The proposed solution is to create a new fee block specifically for firms that hold client money and assets (fee block A21). This fee block will apply to all firms that hold client money or assets but will not capture firms that merely control, but do not hold, client money. The creation of fee block A21 allows the FCA to discontinue fee block A12.
As part of its impact assessment of the proposed change, the FCA compared actual cost recovery in fee blocks A12 and A13 this year, with the position that would have existed if fee block A21 had already been created. Unsurprisingly, firms holding larger amounts of client money and assets would have seen increases in fees paid. Based on the numbers used, the fee rates needed for the A21 fee block are £93 per £m of client money held plus £0.3 per million of safe custody assets held.
While there is no certainty of future fee rates being at, or close, to the numbers mentioned above, it is illustrative to consider what the effect might have been on firms categorised as medium or large Client Assets Sourcebook firms. Medium Cass firms are those that hold (as a maximum at any point during the year in question) between £1m and £1bn in client money resulting in an A21 fee range (based on the earlier figures) of between £93 and £93,000. The starting point for large Cass firms holding in excess of £1bn in client money would have been £93,000. The relevant figures for client assets for medium and large Cass firms would have been £3 to £31,000 for medium Cass firms and £31,000 and upwards for large Cass firms. Given the change in fee tariff base, it is not easy to make a comparison with current year fees for such firms but it is perhaps worth noting that the earlier fee per firm was £24,000.
Overall, these proposals look sensible but firms that hold a large amount of client money or assets should be prepared for an increase in fees – and possibly a significant one.

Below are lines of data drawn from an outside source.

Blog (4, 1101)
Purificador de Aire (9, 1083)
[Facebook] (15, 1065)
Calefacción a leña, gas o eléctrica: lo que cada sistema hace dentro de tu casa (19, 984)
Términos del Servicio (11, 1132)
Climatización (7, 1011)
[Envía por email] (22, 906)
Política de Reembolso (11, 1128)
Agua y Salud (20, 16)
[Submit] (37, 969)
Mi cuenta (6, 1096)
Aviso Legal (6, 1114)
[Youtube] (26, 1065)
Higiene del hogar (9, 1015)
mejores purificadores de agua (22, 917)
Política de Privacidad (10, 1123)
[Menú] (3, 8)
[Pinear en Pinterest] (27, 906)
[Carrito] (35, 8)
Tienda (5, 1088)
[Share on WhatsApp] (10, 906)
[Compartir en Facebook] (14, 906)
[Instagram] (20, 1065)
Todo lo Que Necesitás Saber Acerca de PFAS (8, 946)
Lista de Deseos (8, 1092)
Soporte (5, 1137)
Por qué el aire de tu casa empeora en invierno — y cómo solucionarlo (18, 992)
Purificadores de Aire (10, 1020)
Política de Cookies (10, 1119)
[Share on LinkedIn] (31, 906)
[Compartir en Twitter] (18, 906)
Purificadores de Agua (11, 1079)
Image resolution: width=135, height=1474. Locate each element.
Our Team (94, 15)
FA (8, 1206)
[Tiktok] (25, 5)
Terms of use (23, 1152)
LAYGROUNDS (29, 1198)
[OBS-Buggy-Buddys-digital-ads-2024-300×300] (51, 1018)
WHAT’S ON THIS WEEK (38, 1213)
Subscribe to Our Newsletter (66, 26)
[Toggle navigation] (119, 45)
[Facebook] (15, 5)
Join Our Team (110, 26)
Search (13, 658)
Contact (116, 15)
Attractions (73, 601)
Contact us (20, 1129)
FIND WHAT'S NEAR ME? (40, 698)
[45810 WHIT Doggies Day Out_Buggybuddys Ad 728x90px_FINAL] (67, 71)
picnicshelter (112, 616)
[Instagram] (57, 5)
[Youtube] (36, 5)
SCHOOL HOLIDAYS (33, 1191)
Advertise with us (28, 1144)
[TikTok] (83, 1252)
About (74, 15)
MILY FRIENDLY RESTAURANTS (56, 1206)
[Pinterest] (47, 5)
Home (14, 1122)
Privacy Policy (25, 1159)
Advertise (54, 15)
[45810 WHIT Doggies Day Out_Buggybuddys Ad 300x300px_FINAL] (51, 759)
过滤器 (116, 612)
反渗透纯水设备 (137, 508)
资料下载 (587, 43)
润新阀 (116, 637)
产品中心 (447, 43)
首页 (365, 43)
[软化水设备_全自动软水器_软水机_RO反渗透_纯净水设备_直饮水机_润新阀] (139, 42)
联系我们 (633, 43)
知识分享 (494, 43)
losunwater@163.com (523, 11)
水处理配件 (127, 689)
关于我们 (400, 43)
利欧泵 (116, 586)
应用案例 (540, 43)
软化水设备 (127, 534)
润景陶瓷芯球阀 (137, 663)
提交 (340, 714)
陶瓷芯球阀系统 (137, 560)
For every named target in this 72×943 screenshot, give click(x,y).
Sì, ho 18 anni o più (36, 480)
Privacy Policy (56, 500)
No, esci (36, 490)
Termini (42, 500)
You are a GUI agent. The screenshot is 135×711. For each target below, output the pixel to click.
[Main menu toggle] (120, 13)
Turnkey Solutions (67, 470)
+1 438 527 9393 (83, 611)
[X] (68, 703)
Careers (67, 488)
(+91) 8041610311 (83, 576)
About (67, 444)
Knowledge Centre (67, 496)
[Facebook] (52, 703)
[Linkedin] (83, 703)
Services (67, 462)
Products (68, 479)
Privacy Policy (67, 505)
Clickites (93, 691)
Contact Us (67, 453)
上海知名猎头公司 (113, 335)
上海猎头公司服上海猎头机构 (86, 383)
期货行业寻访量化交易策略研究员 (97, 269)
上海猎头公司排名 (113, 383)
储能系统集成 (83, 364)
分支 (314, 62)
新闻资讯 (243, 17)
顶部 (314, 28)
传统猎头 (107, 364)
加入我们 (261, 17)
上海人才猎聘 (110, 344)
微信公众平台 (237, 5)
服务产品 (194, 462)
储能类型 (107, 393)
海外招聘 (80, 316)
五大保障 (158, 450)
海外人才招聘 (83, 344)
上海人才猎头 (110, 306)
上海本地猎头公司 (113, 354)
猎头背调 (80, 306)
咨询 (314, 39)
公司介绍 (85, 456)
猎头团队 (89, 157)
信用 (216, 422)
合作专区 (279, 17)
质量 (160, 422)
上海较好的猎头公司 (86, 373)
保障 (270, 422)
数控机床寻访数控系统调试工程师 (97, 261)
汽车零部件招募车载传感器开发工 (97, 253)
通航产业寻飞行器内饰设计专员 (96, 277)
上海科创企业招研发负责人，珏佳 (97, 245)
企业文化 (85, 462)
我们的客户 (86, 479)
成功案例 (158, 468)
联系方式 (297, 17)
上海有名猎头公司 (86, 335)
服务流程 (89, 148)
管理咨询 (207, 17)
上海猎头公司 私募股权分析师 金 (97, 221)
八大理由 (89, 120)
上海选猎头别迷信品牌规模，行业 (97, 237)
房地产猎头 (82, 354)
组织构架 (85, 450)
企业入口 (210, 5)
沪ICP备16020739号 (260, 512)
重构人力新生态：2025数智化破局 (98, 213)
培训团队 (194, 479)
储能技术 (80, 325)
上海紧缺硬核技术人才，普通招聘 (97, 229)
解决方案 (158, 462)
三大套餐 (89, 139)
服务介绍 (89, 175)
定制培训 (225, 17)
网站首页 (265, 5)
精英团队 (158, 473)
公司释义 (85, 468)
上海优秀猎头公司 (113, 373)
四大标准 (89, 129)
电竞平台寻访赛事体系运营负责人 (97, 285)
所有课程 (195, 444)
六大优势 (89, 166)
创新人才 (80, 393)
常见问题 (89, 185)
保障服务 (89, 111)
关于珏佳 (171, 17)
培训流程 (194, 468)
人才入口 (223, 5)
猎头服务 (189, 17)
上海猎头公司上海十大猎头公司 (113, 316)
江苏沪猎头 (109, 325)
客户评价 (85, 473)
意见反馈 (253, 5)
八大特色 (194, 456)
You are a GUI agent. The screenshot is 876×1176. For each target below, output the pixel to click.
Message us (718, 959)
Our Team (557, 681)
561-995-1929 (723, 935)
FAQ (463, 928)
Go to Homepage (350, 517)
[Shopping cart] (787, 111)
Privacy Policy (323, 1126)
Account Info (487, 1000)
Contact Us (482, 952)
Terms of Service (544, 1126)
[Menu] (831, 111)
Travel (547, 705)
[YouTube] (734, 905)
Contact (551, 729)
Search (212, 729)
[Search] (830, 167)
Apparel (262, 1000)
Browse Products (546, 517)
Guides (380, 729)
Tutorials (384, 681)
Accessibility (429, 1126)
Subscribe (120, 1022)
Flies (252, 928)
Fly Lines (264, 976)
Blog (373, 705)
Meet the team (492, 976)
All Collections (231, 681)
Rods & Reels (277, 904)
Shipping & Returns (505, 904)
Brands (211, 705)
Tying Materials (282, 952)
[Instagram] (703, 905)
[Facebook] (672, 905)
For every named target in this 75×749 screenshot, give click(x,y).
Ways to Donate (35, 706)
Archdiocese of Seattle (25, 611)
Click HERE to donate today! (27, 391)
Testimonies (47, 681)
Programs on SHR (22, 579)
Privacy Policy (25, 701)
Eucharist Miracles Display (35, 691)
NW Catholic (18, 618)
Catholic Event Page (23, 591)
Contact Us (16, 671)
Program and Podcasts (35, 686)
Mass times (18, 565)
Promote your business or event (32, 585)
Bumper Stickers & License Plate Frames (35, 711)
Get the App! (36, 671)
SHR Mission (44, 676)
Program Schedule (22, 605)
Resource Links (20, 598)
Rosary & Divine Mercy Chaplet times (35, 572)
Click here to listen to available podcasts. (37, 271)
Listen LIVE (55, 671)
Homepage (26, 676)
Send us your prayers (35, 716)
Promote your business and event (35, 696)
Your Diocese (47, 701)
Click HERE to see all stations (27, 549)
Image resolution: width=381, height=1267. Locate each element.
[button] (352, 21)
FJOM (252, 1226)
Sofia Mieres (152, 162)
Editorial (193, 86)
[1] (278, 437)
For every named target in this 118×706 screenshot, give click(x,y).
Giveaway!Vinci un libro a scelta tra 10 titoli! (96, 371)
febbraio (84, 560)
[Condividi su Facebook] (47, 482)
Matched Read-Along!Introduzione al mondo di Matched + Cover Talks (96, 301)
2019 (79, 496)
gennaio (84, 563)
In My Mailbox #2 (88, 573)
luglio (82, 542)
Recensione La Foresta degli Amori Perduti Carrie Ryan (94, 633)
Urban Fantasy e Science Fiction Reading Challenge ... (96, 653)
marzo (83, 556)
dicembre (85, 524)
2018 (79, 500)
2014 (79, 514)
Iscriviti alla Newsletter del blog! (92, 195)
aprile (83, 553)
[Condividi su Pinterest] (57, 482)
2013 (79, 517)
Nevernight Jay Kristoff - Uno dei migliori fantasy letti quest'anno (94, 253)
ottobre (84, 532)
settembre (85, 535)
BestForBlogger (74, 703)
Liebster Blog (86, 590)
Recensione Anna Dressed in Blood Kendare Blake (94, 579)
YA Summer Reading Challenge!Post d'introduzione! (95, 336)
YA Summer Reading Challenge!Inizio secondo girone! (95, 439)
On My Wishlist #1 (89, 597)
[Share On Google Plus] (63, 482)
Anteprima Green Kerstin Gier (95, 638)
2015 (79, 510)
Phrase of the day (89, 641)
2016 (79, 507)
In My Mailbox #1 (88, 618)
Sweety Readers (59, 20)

The consultation paper also provides clarification for intermediaries on the definition of income, which is the tariff base for a number of fee blocks, including those that relate to advisers, arrangers, dealers or brokers (A13), corporate finance advisers (A14), home finance providers (A18) and general insurance mediation (A19). In light of its discussions with firms, the FCA is minded to consolidate, clarify and simplify its definition of income for the above purposes and associated guidance. That said, there are still two areas where firms are asked to interpret their data so they are able to prove, if challenged, that their estimates are based on reasonable methodologies.